Tuesday, 14 August 2018
Bowman Electorate: Hospitals
Few policy areas are more important to Australians than health and hospital policies. Obviously Australia has a first-class health system, funded by two levels of government. Often those complex hospital agreements that are struck every two or three years can have a big impact on local hospitals, particularly like mine in Redland in the outer metro area of Brisbane in South-East Queensland. I'm rarely afforded the opportunity to visit Redland Hospital. I did have that chance two weeks ago. I sincerely want to thank the staff who made it possible for me to meet with the volunteers at the front door as you walk in, the hardworking A&E staff and those who work in the birthing suites and in the medical and renal dialysis areas of the hospital. It is obvious that this is a massive operation. Australia has first-class tertiary hospitals.
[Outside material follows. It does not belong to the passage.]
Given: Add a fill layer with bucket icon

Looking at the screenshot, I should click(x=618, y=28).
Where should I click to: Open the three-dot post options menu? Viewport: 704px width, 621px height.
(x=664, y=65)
Redland operates slightly in the shadow of Logan Hospital. It has elements of coverage from that slightly larger hospital and has staff rotations out of Princess Alexandra Hospital. It's good to see the member for Petrie, who comes from the other side of the river. Obviously they are the beneficiary of some slightly higher funding growth that occurred in metro north, and I'll be exploring that issue a little later.
My job, of course—and the member for Petrie won't be happy—is to look after metro south and to make sure that the funding that we see coming to those hospitals is just as generous, because our population growth is certainly the equal of yours. If one were to drive through North Lakes—and wish that one could get back to Redlands as soon as one can—it would be obvious that the population growth there is no less than the growth we are seeing in Springfield and other parts of Brisbane's south.
So, when I'm looking at the funding, I'm looking at the state's ability to shift federal money between state funding areas based on where they plan services to be delivered, as opposed to how the federal government does it, which is primarily on activity—and I know that there are some members on the other side who probably don't always enjoy the fact that activity is an element rapidly disappearing from health funding; increasingly, we are looking now at outcomes based funding. But, for the moment, that is how funding is distributed.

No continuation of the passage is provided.